**Provided records:**
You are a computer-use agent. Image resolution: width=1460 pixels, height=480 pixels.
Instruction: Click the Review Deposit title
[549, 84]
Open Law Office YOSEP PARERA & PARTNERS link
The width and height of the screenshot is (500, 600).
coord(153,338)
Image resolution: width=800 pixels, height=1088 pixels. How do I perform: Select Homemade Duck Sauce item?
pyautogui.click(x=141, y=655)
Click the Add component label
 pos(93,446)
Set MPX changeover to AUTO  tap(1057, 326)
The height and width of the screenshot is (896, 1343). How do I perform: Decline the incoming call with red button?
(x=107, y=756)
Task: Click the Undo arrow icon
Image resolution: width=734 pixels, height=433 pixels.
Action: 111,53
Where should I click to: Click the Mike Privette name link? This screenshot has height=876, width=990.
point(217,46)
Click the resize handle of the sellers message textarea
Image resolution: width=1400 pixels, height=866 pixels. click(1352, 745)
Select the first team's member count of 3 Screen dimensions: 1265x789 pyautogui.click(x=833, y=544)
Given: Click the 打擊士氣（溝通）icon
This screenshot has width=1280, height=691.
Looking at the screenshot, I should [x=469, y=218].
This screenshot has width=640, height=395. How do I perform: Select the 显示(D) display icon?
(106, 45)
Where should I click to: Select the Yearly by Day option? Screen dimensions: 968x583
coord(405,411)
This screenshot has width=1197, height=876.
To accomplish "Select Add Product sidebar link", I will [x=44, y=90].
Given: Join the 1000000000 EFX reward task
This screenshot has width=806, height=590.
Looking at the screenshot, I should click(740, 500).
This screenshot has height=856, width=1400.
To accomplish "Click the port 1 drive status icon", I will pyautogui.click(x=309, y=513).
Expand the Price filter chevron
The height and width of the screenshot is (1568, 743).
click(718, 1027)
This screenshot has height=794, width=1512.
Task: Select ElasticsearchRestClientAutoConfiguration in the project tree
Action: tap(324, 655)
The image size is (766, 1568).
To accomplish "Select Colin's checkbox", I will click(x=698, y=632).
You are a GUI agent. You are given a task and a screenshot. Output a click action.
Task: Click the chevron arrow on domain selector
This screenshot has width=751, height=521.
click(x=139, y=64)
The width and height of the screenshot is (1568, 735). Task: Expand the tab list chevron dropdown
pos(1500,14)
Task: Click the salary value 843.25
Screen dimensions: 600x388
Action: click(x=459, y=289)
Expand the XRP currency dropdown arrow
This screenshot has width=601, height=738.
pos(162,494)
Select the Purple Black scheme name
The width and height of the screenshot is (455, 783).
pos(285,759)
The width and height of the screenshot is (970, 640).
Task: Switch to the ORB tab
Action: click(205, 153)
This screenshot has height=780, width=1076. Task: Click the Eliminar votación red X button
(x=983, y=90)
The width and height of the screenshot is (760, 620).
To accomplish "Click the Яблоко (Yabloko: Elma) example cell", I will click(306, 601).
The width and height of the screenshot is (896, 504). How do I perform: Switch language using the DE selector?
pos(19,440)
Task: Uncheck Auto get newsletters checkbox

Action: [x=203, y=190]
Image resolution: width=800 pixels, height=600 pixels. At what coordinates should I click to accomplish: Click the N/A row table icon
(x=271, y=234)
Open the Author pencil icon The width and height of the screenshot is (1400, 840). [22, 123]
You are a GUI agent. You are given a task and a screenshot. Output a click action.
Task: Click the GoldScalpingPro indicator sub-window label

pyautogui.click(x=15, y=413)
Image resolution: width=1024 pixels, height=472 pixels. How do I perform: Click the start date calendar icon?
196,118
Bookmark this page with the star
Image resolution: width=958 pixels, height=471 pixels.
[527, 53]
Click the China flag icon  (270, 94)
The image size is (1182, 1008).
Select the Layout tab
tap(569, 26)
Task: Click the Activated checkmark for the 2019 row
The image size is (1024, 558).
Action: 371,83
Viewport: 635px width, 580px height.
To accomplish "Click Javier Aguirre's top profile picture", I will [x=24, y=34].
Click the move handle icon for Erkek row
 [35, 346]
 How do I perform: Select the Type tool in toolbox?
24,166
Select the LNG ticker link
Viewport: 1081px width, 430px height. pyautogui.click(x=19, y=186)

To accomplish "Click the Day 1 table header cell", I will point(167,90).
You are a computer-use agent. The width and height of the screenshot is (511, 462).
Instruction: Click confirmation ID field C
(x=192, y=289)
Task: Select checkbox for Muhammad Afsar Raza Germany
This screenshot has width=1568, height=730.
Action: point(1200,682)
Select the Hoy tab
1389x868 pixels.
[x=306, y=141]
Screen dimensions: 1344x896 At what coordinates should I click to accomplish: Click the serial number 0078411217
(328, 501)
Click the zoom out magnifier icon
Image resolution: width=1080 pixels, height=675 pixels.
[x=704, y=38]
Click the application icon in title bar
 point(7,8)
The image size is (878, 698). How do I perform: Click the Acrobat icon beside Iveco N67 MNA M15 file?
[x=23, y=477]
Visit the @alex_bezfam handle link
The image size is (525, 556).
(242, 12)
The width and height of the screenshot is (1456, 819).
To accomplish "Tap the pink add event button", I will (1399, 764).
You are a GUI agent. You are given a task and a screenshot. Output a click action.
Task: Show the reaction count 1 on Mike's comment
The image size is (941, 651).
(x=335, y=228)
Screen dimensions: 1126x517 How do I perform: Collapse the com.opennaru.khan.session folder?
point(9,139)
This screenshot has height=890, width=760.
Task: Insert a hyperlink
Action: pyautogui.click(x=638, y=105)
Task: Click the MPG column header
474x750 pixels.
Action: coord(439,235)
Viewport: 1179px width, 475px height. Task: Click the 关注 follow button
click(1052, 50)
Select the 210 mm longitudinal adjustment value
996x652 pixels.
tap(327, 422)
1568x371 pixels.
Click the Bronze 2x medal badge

**Exercise goal:**
Bring together all lines from the listing that contain the word "count".

**Written solution:**
Select the first team's member count of 3 Screen dimensions: 1265x789 pyautogui.click(x=833, y=544)
Task: Show the reaction count 1 on Mike's comment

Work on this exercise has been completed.